WRITTEN TASK: Can you copy every one of the lines below word for word, keeping their order?

+++ DATA LISTING +++

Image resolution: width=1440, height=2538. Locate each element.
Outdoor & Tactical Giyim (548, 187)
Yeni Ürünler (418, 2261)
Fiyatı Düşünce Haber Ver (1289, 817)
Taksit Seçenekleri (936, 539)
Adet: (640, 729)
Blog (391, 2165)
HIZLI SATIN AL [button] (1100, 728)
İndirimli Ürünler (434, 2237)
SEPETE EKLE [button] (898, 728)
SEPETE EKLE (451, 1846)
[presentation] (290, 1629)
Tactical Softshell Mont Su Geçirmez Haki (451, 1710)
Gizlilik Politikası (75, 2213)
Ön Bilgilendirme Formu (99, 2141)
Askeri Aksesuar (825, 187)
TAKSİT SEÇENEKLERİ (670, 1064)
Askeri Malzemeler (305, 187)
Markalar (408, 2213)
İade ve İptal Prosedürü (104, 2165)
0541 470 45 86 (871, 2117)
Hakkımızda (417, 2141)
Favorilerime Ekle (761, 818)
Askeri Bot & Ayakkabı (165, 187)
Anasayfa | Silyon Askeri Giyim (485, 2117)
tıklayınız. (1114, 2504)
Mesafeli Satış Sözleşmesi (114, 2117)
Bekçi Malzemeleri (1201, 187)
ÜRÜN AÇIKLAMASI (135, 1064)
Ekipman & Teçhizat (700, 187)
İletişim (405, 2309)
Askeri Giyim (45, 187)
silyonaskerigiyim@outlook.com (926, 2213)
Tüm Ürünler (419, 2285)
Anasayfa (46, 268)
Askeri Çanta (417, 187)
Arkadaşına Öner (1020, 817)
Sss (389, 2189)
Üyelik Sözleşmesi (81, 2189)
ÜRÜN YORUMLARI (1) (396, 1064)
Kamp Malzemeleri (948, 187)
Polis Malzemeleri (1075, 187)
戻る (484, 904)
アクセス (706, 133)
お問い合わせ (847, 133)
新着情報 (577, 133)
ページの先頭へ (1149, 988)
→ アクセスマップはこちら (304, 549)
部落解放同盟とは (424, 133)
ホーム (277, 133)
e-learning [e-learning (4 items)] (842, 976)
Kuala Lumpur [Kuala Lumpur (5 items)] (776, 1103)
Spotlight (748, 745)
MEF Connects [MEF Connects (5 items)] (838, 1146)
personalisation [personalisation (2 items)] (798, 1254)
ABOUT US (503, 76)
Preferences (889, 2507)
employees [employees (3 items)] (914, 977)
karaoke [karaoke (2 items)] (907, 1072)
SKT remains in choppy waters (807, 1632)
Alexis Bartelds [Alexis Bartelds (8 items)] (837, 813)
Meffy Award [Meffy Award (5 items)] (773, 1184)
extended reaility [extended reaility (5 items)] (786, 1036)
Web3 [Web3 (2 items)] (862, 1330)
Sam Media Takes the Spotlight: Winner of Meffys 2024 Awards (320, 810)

+++

TASK ANSWER:
Image resolution: width=1440, height=2538. Locate each element.
Outdoor & Tactical Giyim (548, 187)
Yeni Ürünler (418, 2261)
Fiyatı Düşünce Haber Ver (1289, 817)
Taksit Seçenekleri (936, 539)
Adet: (640, 729)
Blog (391, 2165)
HIZLI SATIN AL [button] (1100, 728)
İndirimli Ürünler (434, 2237)
SEPETE EKLE [button] (898, 728)
SEPETE EKLE (451, 1846)
[presentation] (290, 1629)
Tactical Softshell Mont Su Geçirmez Haki (451, 1710)
Gizlilik Politikası (75, 2213)
Ön Bilgilendirme Formu (99, 2141)
Askeri Aksesuar (825, 187)
TAKSİT SEÇENEKLERİ (670, 1064)
Askeri Malzemeler (305, 187)
Markalar (408, 2213)
İade ve İptal Prosedürü (104, 2165)
0541 470 45 86 (871, 2117)
Hakkımızda (417, 2141)
Favorilerime Ekle (761, 818)
Askeri Bot & Ayakkabı (165, 187)
Anasayfa | Silyon Askeri Giyim (485, 2117)
tıklayınız. (1114, 2504)
Mesafeli Satış Sözleşmesi (114, 2117)
Bekçi Malzemeleri (1201, 187)
ÜRÜN AÇIKLAMASI (135, 1064)
Ekipman & Teçhizat (700, 187)
İletişim (405, 2309)
Askeri Giyim (45, 187)
silyonaskerigiyim@outlook.com (926, 2213)
Tüm Ürünler (419, 2285)
Anasayfa (46, 268)
Askeri Çanta (417, 187)
Arkadaşına Öner (1020, 817)
Sss (389, 2189)
Üyelik Sözleşmesi (81, 2189)
ÜRÜN YORUMLARI (1) (396, 1064)
Kamp Malzemeleri (948, 187)
Polis Malzemeleri (1075, 187)
戻る (484, 904)
アクセス (706, 133)
お問い合わせ (847, 133)
新着情報 (577, 133)
ページの先頭へ (1149, 988)
→ アクセスマップはこちら (304, 549)
部落解放同盟とは (424, 133)
ホーム (277, 133)
e-learning [e-learning (4 items)] (842, 976)
Kuala Lumpur [Kuala Lumpur (5 items)] (776, 1103)
Spotlight (748, 745)
MEF Connects [MEF Connects (5 items)] (838, 1146)
personalisation [personalisation (2 items)] (798, 1254)
ABOUT US (503, 76)
Preferences (889, 2507)
employees [employees (3 items)] (914, 977)
karaoke [karaoke (2 items)] (907, 1072)
SKT remains in choppy waters (807, 1632)
Alexis Bartelds [Alexis Bartelds (8 items)] (837, 813)
Meffy Award [Meffy Award (5 items)] (773, 1184)
extended reaility [extended reaility (5 items)] (786, 1036)
Web3 [Web3 (2 items)] (862, 1330)
Sam Media Takes the Spotlight: Winner of Meffys 2024 Awards (320, 810)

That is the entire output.